From the line containing "March 2024 (21, 2360)" down to the line containing "(843) 559-4800 (1221, 373)" in the records below, reproduce every line exactly, ends included, and omit all others.
Recorded data Start Marker
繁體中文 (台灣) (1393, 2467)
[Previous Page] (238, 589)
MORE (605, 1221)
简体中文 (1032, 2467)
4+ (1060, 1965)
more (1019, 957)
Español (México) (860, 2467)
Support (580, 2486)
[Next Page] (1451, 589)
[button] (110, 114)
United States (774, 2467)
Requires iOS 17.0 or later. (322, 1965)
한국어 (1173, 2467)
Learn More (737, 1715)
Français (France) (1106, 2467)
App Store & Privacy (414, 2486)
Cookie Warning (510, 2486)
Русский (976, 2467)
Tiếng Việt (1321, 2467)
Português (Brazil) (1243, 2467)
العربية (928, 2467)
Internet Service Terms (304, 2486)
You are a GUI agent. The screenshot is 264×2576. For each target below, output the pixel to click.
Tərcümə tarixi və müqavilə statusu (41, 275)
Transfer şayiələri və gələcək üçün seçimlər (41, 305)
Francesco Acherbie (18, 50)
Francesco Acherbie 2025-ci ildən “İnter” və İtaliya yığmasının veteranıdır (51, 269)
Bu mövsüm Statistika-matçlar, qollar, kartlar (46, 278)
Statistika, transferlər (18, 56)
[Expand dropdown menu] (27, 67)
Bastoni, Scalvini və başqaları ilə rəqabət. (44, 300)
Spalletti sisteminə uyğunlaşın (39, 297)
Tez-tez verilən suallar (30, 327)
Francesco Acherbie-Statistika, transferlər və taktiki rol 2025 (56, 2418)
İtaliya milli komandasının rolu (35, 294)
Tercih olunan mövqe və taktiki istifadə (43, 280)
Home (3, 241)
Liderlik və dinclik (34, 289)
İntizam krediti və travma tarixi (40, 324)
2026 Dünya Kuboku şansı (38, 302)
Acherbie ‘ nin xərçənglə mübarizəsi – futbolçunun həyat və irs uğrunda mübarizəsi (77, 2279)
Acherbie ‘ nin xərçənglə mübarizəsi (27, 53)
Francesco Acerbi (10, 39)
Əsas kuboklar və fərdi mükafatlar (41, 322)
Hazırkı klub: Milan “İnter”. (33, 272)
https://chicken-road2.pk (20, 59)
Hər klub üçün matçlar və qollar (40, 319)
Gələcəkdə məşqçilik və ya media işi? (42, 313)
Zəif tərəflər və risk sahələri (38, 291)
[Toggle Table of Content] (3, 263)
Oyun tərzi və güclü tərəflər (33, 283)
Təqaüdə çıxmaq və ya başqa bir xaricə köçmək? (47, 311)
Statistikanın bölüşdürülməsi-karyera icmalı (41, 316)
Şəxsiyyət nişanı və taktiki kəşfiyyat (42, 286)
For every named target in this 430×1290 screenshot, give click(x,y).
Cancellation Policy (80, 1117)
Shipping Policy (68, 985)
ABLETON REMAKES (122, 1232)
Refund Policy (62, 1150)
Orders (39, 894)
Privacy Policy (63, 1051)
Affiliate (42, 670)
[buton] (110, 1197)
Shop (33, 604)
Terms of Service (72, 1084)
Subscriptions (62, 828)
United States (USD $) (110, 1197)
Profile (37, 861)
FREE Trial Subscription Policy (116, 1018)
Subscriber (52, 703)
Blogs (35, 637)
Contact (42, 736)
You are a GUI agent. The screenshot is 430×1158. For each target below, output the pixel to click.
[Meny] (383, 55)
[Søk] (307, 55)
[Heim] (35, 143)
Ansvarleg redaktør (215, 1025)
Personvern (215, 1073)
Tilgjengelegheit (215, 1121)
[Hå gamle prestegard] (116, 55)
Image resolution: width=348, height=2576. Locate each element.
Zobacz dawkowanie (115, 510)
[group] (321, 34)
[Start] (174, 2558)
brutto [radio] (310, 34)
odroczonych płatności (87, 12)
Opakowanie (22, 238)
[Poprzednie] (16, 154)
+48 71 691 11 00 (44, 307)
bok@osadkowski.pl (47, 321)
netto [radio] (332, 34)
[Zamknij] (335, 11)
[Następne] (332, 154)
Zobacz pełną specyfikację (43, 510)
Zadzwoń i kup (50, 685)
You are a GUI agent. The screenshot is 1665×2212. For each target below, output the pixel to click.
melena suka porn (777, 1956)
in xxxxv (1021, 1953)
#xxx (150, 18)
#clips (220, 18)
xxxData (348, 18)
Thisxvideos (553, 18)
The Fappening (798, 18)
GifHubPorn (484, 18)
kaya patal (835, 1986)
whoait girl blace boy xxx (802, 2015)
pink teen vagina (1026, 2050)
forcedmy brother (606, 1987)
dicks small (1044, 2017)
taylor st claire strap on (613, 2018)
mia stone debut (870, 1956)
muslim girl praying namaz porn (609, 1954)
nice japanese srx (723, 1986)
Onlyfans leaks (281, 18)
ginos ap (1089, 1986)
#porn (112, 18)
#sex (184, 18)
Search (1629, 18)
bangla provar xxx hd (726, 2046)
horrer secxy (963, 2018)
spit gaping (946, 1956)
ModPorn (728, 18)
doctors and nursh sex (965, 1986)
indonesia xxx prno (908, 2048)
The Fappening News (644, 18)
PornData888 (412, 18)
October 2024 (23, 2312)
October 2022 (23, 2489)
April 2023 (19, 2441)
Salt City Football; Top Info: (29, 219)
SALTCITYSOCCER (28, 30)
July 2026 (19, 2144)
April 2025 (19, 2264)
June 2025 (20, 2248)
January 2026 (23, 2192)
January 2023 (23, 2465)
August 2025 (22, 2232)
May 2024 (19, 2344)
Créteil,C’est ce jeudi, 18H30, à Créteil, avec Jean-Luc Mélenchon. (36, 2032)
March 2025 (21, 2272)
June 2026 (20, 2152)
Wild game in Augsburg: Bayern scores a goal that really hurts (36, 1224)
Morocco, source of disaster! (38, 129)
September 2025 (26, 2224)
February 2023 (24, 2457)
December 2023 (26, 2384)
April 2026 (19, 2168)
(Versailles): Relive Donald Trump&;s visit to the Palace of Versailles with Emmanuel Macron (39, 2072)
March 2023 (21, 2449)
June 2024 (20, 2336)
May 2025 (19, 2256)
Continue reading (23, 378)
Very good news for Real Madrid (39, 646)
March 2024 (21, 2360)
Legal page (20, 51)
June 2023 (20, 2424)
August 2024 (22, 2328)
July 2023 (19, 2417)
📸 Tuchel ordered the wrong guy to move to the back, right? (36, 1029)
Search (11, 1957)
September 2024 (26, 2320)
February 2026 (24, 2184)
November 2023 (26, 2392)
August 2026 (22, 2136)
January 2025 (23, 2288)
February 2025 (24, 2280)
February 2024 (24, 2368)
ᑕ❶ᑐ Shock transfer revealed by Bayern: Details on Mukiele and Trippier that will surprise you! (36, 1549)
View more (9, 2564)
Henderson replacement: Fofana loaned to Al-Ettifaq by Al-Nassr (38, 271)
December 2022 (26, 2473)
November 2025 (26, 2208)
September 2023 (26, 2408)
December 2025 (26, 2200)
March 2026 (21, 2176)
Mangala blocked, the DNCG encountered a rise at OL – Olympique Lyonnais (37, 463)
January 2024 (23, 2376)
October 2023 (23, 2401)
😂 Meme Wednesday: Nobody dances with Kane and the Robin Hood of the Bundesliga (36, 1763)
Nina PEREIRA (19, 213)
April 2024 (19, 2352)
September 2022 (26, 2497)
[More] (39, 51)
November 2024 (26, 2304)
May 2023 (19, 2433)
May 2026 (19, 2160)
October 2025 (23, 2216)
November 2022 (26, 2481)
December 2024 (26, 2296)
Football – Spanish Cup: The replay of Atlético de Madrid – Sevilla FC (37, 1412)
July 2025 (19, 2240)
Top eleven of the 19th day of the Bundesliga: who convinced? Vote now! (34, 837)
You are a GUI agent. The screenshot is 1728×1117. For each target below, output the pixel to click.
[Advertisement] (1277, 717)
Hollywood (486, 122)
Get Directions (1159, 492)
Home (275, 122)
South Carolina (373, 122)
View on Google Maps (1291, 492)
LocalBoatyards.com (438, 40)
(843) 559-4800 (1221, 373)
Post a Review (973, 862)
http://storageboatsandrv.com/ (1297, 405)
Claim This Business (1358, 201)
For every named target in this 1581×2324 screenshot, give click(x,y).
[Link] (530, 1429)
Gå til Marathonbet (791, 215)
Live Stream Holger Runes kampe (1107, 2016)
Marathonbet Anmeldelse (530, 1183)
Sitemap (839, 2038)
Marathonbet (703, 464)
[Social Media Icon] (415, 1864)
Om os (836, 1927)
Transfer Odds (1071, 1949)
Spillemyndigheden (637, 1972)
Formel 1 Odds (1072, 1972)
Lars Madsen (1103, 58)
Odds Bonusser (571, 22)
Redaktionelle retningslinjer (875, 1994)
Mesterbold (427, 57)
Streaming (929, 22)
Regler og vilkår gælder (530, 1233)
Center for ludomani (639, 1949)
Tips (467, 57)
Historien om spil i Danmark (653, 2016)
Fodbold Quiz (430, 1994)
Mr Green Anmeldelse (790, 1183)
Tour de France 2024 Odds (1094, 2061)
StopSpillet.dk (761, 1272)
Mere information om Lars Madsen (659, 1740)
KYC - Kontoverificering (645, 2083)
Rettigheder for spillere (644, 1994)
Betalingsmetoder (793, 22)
Recorded data End Marker
- Task output -
March 2024 (21, 2360)
Legal page (20, 51)
June 2023 (20, 2424)
August 2024 (22, 2328)
July 2023 (19, 2417)
📸 Tuchel ordered the wrong guy to move to the back, right? (36, 1029)
Search (11, 1957)
September 2024 (26, 2320)
February 2026 (24, 2184)
November 2023 (26, 2392)
August 2026 (22, 2136)
January 2025 (23, 2288)
February 2025 (24, 2280)
February 2024 (24, 2368)
ᑕ❶ᑐ Shock transfer revealed by Bayern: Details on Mukiele and Trippier that will surprise you! (36, 1549)
View more (9, 2564)
Henderson replacement: Fofana loaned to Al-Ettifaq by Al-Nassr (38, 271)
December 2022 (26, 2473)
November 2025 (26, 2208)
September 2023 (26, 2408)
December 2025 (26, 2200)
March 2026 (21, 2176)
Mangala blocked, the DNCG encountered a rise at OL – Olympique Lyonnais (37, 463)
January 2024 (23, 2376)
October 2023 (23, 2401)
😂 Meme Wednesday: Nobody dances with Kane and the Robin Hood of the Bundesliga (36, 1763)
Nina PEREIRA (19, 213)
April 2024 (19, 2352)
September 2022 (26, 2497)
[More] (39, 51)
November 2024 (26, 2304)
May 2023 (19, 2433)
May 2026 (19, 2160)
October 2025 (23, 2216)
November 2022 (26, 2481)
December 2024 (26, 2296)
Football – Spanish Cup: The replay of Atlético de Madrid – Sevilla FC (37, 1412)
July 2025 (19, 2240)
Top eleven of the 19th day of the Bundesliga: who convinced? Vote now! (34, 837)
You are a GUI agent. The screenshot is 1728×1117. For each target below, output the pixel to click.
[Advertisement] (1277, 717)
Hollywood (486, 122)
Get Directions (1159, 492)
Home (275, 122)
South Carolina (373, 122)
View on Google Maps (1291, 492)
LocalBoatyards.com (438, 40)
(843) 559-4800 (1221, 373)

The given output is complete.